The high-level meeting in Nay Pyi Taw from June 10-12 was called in response to increasing tension and crime on the shared border, peaking recently with the killing of a Border Guard Bangladesh (BGB) soldier by Myanmar Border Security Guards on May 28.
Myanmar Police Force chief Police Major General Zaw Win led the Myanmar side, with BGB director general Major General Azziz Ahmed heading the Bangladesh delegation.
The talks yielded an agreement to cooperation on nine areas, including the opening of several liaison offices. Both sides agreed to step up measures to combat the smuggling of methamphetamines and to share intelligence on armed groups operating in the area.
“This meeting is intended to get a win-win situation and to avoid a repeat of such kind of incidents in the future. It’s not about one side winning,” Police Brigadier General U Soe Myaing, from the police force’s transnational crime department, said after the meeting.
He said the border liaison offices would focus on terrorism and the trafficking of drugs, weapons and people.

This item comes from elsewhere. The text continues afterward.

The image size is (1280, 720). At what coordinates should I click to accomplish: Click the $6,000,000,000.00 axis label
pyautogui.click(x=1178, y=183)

“We have already built [liaison offices] on the borders with China, Thailand and Laos … we proposed it as a way of promoting border security," said Police Brigadier General Soe Myaing from trans-national boundary crime department.
At the meeting the Myanmar side agreed to share information concerning the activities of the Rohingya Solidarity Organization.
Since the killing of the Bangladeshi soldier, Myanmar officials have insisted that their troops only fired because they confused the BGB force with the RSO. The government says the insurgent group is responsible for several recent attacks along the border, including the murder of four Myanmar border police on May 18.
The Ministry of Home Affairs said in a statement after last week’s meeting that the Bangladesh side agreed to “look further into the matter” of the RSO. “The Bangladesh side informed that their government also stands firm not to allow any ... illegal armed groups to use their land,” it said.
However, the allegations of RSO activity are controversial, as many experts on the region say the group has not had any real operational capacity since the 1990s. The Bangladesh embassy in Yangon told
The Myanmar Times last week that the BGB has found no evidence of RSO activity in the border area where the killing occurred.
Many groups within Myanmar, however, agree with the government’s assertions that the RSO is present. Representatives from the Arakan Liberation Party and the Myanmar Peace Center have told
The Myanmar Times that they have credible reports of RSO activity near the border area.
U Aung Win, a Muslim activist and community organiser based in Sittwe, said last week he believes the government is using the perceived RSO threat to increase military strength near Muslim communities in northern Rakhine State and isolate them further from the rest of the state.
While the RSO presence is difficult to confirm, most observers agree that crime is a growing problem on the border. The UNODC in Yangon has described smuggling along the Bangladesh border as a “serious and growing concern”, while Bangladeshi journalist Saiful Huq Omi said in a recent interview that criminal activity in the area is “getting to be huge”.
Though practical questions remain about how the two sides will implement their new agreements, Nicholas Farrelly, a research fellow from Australian National University who recently visited Bangladesh and writes regularly on Myanmar, said the discussions could be the launching point for long-term dialogue. He said such dialogue is necessary to avoid the escalation of tensions when disputes arise.
“The difficulty is that along the Bangladesh-Myanmar border there are likely to be flare-ups and skirmishes from time to time. None of Myanmar's borders are immune from such sporadic, low-level security crises,” Mr Farrelly said. “Myanmar and Bangladesh needn't be enemies but deliberate efforts will need to be made to build goodwill and trust in the long term.”